One major reason: King’s life was consistent with his rhetoric. He did what he encouraged others to do. Surrounded by threats, bullied by hecklers and racist law officers, he endured arrest, followed Gandhi’s example of nonviolence, and ultimately gave his life in the advancement of civil rights.

Second: The speech still resonates because of King’s vivid illustrations. We have come to our nation’s Capitol to cash a check, he said. Yet the nation’s response to promises of justice was marked insufficient funds. Even so, he said, we refuse to believe that the bank of justice is bankrupt.

Third: Dr. King used catchy, attention-riveting words. Grand example: Noting that blacks were stranded on a lonely island of poverty in the midst of a vast ocean of material prosperity.

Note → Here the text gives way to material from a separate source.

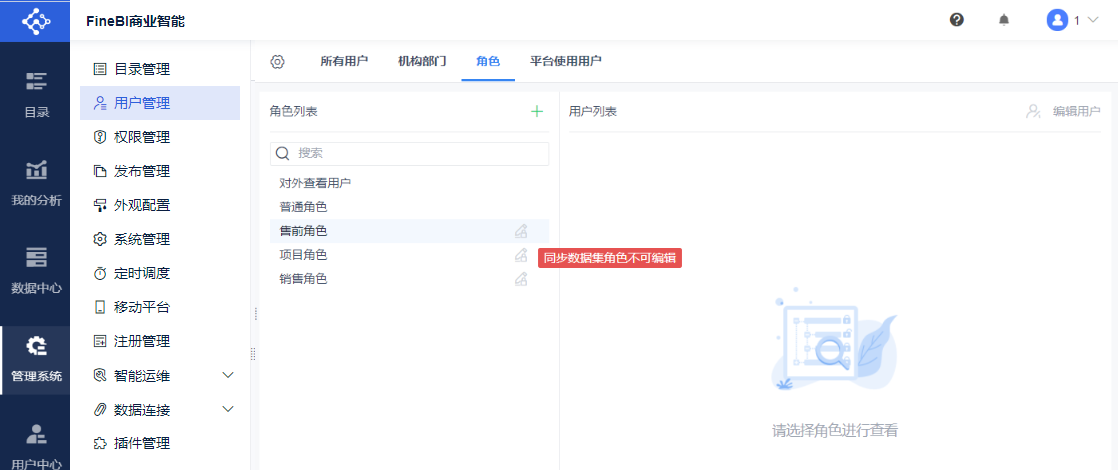Add a new role with plus icon
The width and height of the screenshot is (1118, 470).
click(536, 111)
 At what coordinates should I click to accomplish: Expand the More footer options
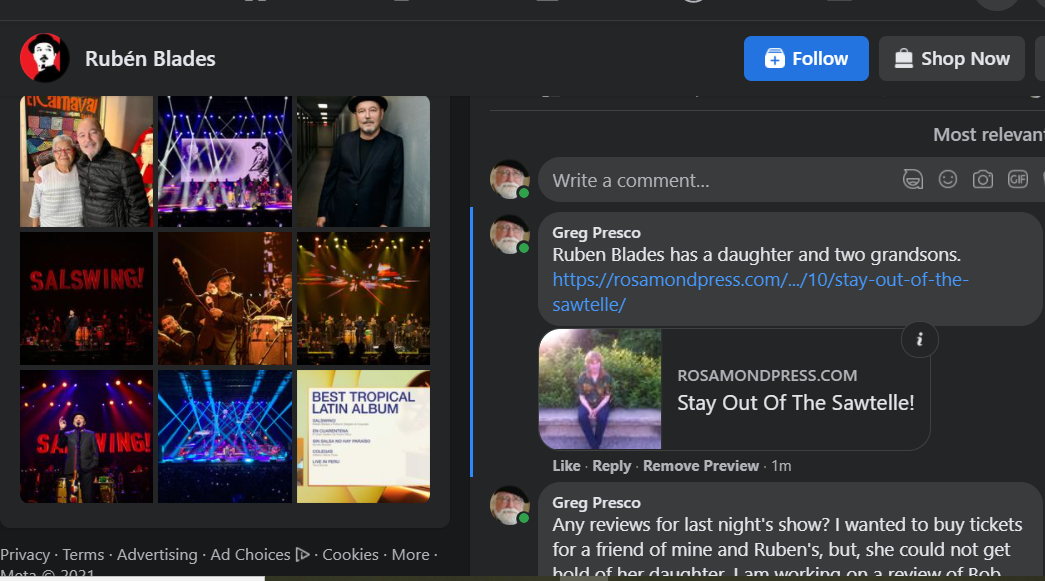(x=410, y=554)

Fourth: King spoke with stirring emotion. His pulsating emotion emerged naturally from his genuinely intense belief in his message. In the magic of the moment, he departed from his prepared text to speak directly from his heart.

Fifth: He sustained magnetism because his theme was consistent. He allowed no room for partial, delayed solutions to segregation. Compromise was not in his vocabulary as a leader.

Yes, because Dr. King lived the message he spoke, used vivid illustrations, coined creative words and phrases, spoke with obviously genuine emotion and stuck to a consistent, unwavering theme, commemorating his “I Have a Dream” speech on the anniversary of his birth is more than justifiable — it is morally imperative.